Indeed, but nothing we do can prevent that, if the slave is just plain
slower than the master. You have to assume that the slave is capable of
keeping up in the absence of query-caused delays, or you're hosed.

The real reason this is at issue is the fact that the max_standby_delay
kill mechanism applies to certain buffer-level locking operations.
On the master we just wait, and it's not a problem, because in practice
the conflicting queries almost always release these locks pretty quick.

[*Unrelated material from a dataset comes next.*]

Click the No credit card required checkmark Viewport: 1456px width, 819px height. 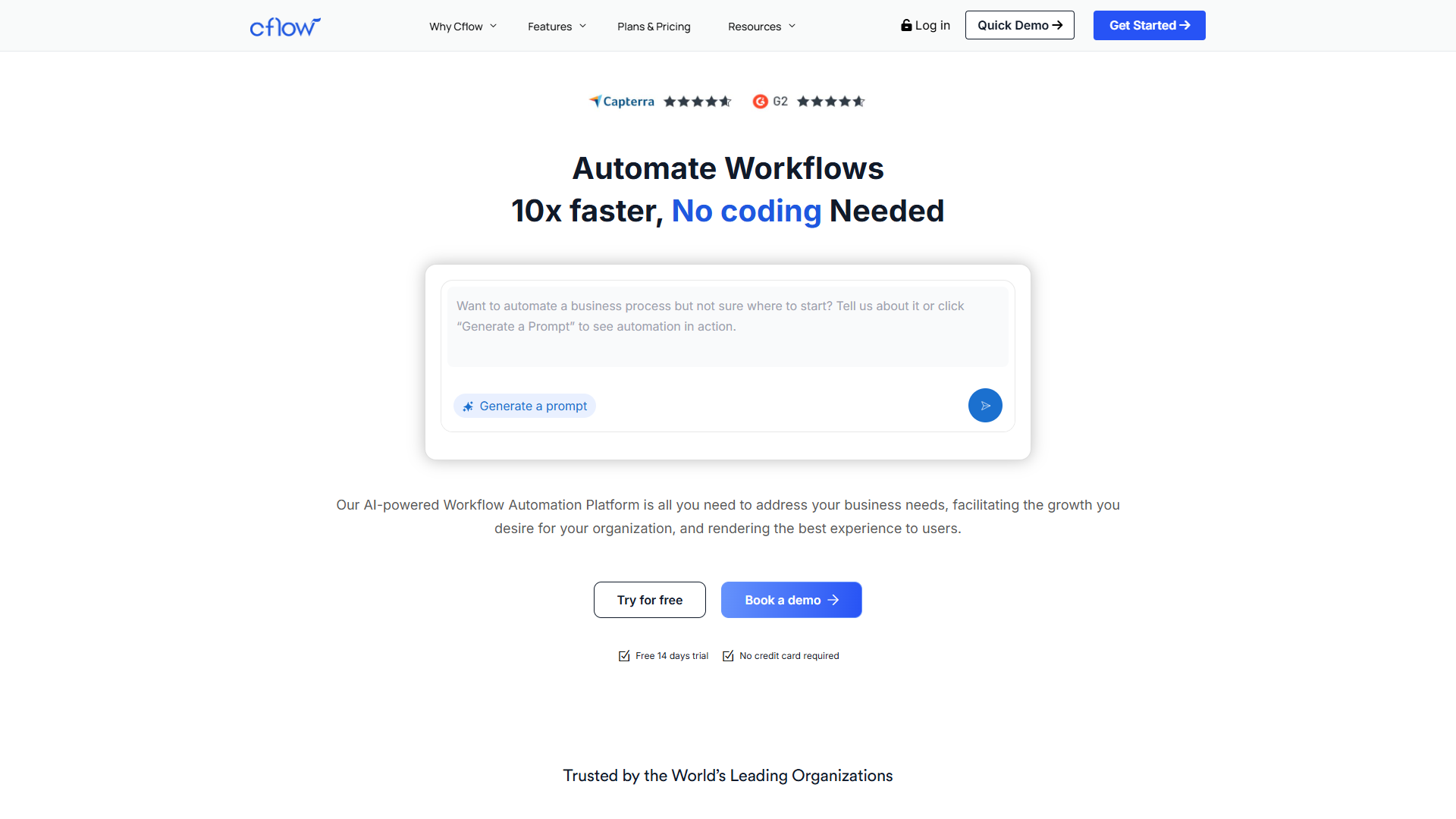728,655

On the slave, though, instant kill as a result of a buffer-level lock
conflict would result in a very serious degradation in standby query
reliability (while also doing practically nothing for the speed of WAL
application, most of the time). This morning on the phone Bruce and I
were seriously discussing the idea of ripping the max_standby_delay
mechanism out of the buffer-level locking paths, and just let them work
like they do on the master, ie, wait forever. If we did that then
simplifying max_standby_delay to a boolean would be reasonable again
(because it really would only come into play for DDL on the master).

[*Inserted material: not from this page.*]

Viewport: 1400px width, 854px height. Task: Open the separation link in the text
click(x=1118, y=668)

The sticky point is that once in a blue moon you do have a conflicting
query sitting on a buffer lock for a long time, or even more likely a
series of queries keeping the WAL replay process from obtaining buffer
cleanup lock.

So it seems that we have to have max_standby_delay-like logic for those
locks, and also that zero grace period before kill isn't a very practical
setting. However, there isn't a lot of point in obsessing over exactly
how long the grace period ought to be, as long as it's more than a few
milliseconds. It *isn't* going to have any real effect on whether the
slave can stay caught up. You could make a fairly decent case for just
measuring the grace period from when the replay process starts to wait,
as I think I proposed awhile back. The value of measuring delay from a
receipt time is that if you do happen to have a bunch of delays within
a short interval you'll get more willing to kill queries --- but I
really believe that that is a corner case and will have nothing to do
with ordinary performance.

> I propose an alternate way out of the problem of syncing two clocks.

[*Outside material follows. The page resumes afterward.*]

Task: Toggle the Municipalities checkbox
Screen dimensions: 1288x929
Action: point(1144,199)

> Instead of comparing timestamps compare time intervals. So as it reads
> xlog records it only ever compares the master timestamps with previous
> master timestamps to determine how much time has elapsed on the
> master. It compares that time elapsed with the time elapsed on the
> slave to determine if it's falling behind.

I think this would just add complexity and uncertainty, to deal with
something that won't be much of a problem in practice.